----- Task input -----

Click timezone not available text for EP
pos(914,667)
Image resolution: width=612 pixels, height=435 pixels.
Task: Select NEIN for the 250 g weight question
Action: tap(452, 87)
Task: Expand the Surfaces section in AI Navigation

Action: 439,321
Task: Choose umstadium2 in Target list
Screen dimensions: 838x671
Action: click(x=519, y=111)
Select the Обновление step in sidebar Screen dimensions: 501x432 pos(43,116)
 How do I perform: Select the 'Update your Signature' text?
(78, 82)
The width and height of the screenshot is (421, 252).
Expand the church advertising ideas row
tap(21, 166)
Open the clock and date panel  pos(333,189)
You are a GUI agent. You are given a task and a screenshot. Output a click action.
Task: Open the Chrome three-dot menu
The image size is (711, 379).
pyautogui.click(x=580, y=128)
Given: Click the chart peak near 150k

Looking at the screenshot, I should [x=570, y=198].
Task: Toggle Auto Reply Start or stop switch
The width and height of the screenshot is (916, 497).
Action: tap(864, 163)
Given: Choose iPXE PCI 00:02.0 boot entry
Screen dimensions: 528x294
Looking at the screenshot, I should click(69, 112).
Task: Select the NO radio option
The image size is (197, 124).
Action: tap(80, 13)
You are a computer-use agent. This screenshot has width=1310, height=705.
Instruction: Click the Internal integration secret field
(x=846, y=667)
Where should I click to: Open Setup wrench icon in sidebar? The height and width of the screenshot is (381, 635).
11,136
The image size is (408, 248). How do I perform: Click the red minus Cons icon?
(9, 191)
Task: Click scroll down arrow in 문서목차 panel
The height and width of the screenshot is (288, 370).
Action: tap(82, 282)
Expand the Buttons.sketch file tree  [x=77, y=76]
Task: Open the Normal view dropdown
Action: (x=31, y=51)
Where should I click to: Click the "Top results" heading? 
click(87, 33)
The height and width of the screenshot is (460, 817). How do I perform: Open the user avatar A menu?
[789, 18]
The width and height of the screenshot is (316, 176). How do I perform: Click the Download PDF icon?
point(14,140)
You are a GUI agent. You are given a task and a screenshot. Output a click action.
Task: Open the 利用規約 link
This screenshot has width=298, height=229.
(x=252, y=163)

-----

Description of the task — Filter the records down to the lines that contain the string "Choose", and copy those lines.

Solution to this exercise —
Task: Choose umstadium2 in Target list
Given: Choose iPXE PCI 00:02.0 boot entry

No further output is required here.